This page captures areas where the Apache UIMA implementation is not in sync with the proposed UIMA specification being developed at OASIS. Note that the UIMA specification is still in the very early stages of development and may evolve.
Section number references refer to the UIMA Specification Proposal Whitepaper available at http://domino.research.ibm.com/library/cyberdig.nsf/papers/1898F3F640FEF47E8525723C00551250/$File/rc24122.pdf.
Note: Much of the content of this page is copied verbatim from the Whitepaper.

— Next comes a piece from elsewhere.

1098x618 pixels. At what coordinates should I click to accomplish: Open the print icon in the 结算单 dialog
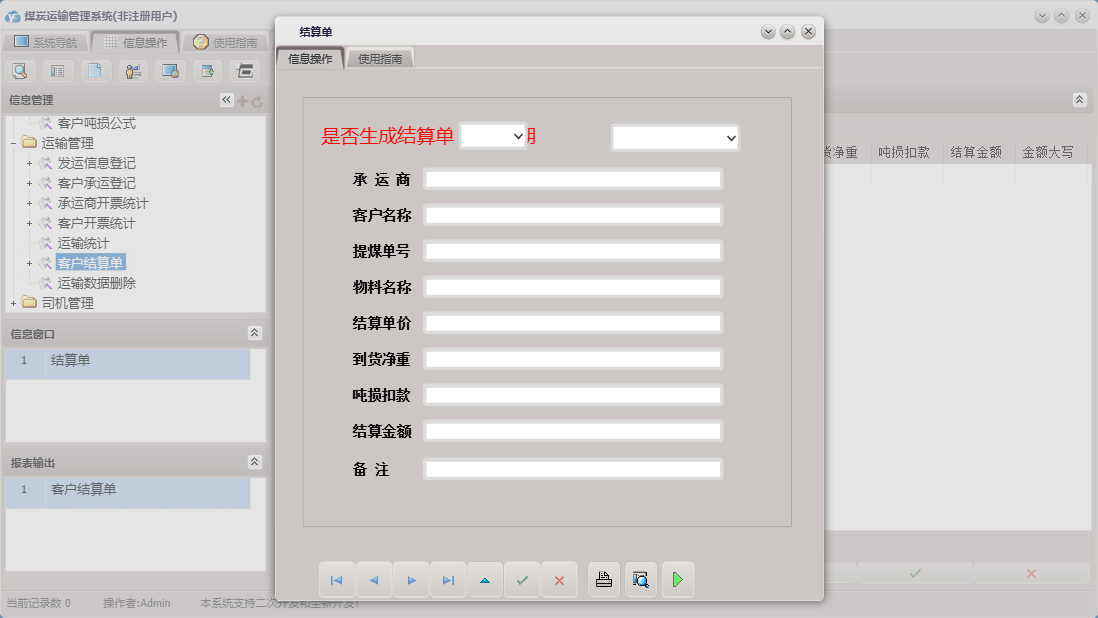point(603,579)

Type System Representation Language and CAS Terminology
(See Section 5.1.2)
Apache UIMA implemented its own type-system representation language prior to adopting Ecore as the UIMA specification. The original Apache UIMA type system representation uses some different terminology:
- Apache UIMA does not use the term "Class", instead using the term "Type" to refer to both primitive and nonprimitive types.

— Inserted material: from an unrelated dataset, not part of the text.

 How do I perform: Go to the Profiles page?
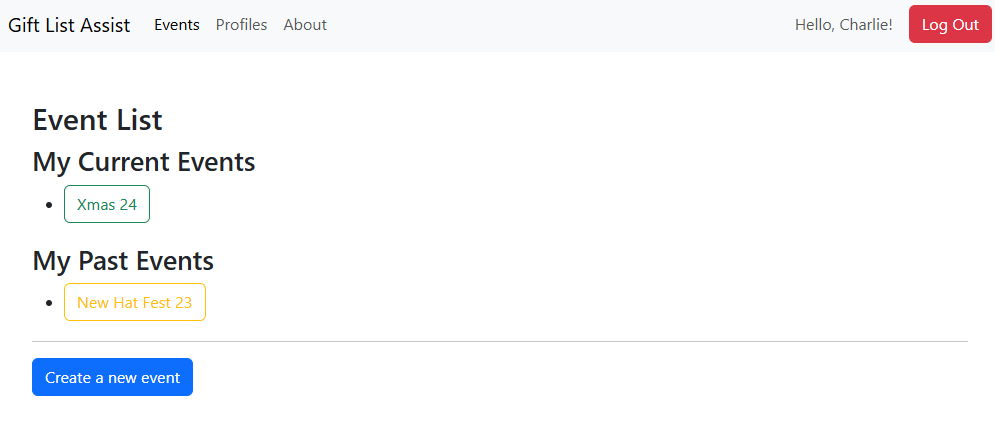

- The type of a feature is referred to in Apache UIMA as the feature's "range type".
- Apache UIMA uses the term "FeatureStructure" to refer to what this specification calls an "Object."
Also, Apache UIMA's original type-system representation language does not directly implement multi-valued features. Instead it has explicit array and list types.

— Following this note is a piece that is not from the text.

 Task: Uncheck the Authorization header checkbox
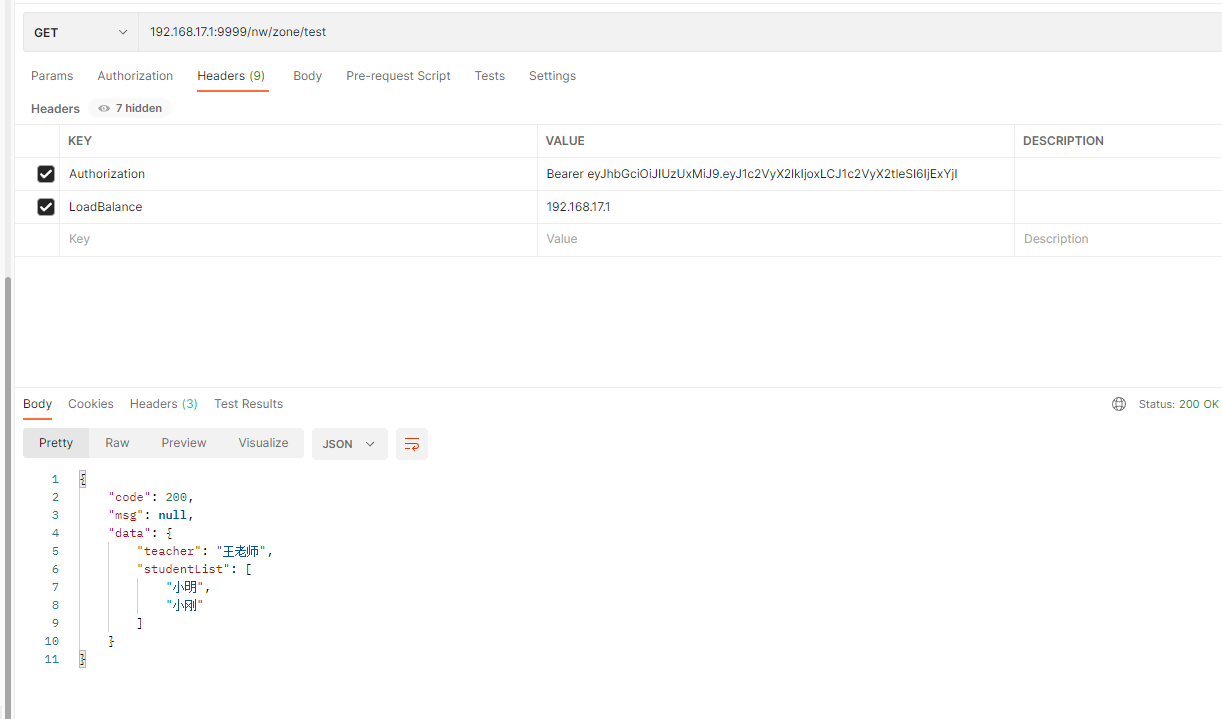tap(46, 174)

The current version of Apache UIMA now supports the proposed UIMA standard type-system language (i.e., Ecore). We use an Ecore "Annotations" (arbitrary tags attached to Ecore model elements) to record Apache UIMA-specific information such as whether an array or list will be used to implement a multi-valued feature.
XMI Serialization of Arrays and Lists
(See Section 188.8.131.52)
As noted previously, Apache UIMA's original type-system representation language does not directly implement multi-valued features. Instead it has array and list types. For a feature whose range type is one of Apache UIMA's array or list types, it is usually appropriate to serialize this to XMI as a multi-valued feature. However, since arrays and lists are first-class objects in Apache UIMA, it is possible to have multiple references to the same array or list, which is not compatible with the multi-valued feature representation.
To address this, the Apache UIMA Type System Description has an additional attribute multipleReferencesAllowed that can be set for a feature. An array or list with multipleReferencesAllowed = false (the default) is serialized as a multi-valued feature in XMI. An array or list with multipleReferencesAllowed = true is serialized as a separate object and referenced from the containing object.
Apache UIMA v1.4 and later support the proposed UIMA standard type-system language (i.e., Ecore). This ambiguity does not arise for type systems developed directly in Ecore
Type Definitions for Sofas
(See Section 5.3.3)
The UIMA Spec does not define
Sofa as a type in the type system. Instead, conceptually any slot on any object in the CAS could be a subject of analysis.
To implement this, the UIMA Spec defines the type
SofaReference. An Annotation's
sofa feature points to an instance of type
SofaReference. There are two subtypes: A
LocalSofaReference is a reference to a slot of another object in the CAS (it has two fields - an object reference and a string slot name). A
RemoteSofaReference is a URI to content that is not contained in the CAS.
Regional References for Annotations
(See section 184.108.40.206)
The UIMA spec suggests, but does not mandate, the use of an extensible
RegionalReference type. For example subtypes might be
AudioRegionalReference. An annotation type such as
PersonAnnotation could refer to either kind of regional reference. See the spec for a detailed discussion of the pros and cons of this approach.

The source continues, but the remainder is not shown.